Brennan, a counter-terrorism adviser, was nominated by President Barack Obama in January to become the new director of the CIA.
He would succeed retired General David Petraeus, who resigned amid a scandal over an extramarital affair with his biographer.
Guandolo said that Brennan is “un-fit” to head the CIA.
“The facts (are)…confirmed by U.S. government officials who were also in Saudi Arabia at the time that John Brennan was serving …they were direct witnesses to his growing relationships with individuals who work with the Saudi government and they witnessed his conversion to Islam.”
Drone Defender
Hooper said that American Muslims oppose Brennan’s nomination over his support for drone attacks and the use of torture techniques.
He predicted that the story about Brennan’s alleged conversion would traction in the “right-wing echo chamber, [where] someone throws some spaghetti against the wall then they all pick it up and E-mail it to each other.”

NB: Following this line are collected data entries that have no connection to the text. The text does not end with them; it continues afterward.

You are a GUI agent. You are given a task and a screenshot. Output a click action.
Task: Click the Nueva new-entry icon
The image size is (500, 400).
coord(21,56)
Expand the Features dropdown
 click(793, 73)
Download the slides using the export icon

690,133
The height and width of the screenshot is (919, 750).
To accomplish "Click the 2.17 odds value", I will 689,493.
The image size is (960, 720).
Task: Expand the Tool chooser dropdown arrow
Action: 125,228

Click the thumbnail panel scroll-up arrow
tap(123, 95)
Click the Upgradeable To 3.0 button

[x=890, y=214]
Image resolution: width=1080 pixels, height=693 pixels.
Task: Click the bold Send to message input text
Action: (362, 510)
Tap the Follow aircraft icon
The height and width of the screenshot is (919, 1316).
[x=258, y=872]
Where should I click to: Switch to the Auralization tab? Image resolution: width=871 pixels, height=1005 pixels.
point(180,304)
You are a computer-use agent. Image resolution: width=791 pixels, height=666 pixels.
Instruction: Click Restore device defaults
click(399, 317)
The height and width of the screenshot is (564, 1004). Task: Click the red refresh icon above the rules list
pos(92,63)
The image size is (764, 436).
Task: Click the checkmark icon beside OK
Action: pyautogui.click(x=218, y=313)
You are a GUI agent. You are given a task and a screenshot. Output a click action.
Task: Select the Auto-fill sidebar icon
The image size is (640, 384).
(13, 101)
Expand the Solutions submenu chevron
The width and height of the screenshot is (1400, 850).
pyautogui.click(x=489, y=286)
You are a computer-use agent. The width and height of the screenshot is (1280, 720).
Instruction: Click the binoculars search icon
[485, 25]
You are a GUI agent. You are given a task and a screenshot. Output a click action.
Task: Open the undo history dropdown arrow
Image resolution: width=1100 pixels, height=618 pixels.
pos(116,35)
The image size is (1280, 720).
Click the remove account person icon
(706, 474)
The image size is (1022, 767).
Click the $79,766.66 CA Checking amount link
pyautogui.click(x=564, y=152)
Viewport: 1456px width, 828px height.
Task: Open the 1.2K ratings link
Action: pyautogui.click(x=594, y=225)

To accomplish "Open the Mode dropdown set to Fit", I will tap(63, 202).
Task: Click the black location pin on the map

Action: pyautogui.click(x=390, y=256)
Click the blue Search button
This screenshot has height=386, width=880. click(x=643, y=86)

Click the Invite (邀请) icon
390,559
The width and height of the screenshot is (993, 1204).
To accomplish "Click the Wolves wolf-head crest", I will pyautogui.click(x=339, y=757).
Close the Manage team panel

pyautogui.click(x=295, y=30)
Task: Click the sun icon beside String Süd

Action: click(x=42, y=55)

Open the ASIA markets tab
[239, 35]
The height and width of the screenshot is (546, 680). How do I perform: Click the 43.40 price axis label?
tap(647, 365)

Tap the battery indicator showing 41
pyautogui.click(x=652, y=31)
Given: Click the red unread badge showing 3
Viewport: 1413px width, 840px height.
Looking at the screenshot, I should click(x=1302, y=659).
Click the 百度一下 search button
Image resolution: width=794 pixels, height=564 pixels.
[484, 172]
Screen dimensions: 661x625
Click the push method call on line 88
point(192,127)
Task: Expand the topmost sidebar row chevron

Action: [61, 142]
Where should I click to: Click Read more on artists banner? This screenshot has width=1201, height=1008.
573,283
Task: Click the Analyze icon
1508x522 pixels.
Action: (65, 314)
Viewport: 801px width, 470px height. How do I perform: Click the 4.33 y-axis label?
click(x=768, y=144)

Brennan is known for his defense of the US campaign of lethal drone strikes as legal under international law.
US drone strikes in Pakistan have been a source of tension with the United States.
One national security official familiar with Brennan’s White House record said he is expected to favor aggressively moving forward with drone operations, even at the expense of offending Pakistani sensibilities.
Brennan was also a staunch supporter for aggressive torture techniques and renditions under former president George W. Bush.
The CIA nominee was a defender of the abusive interrogation techniques against terror suspects.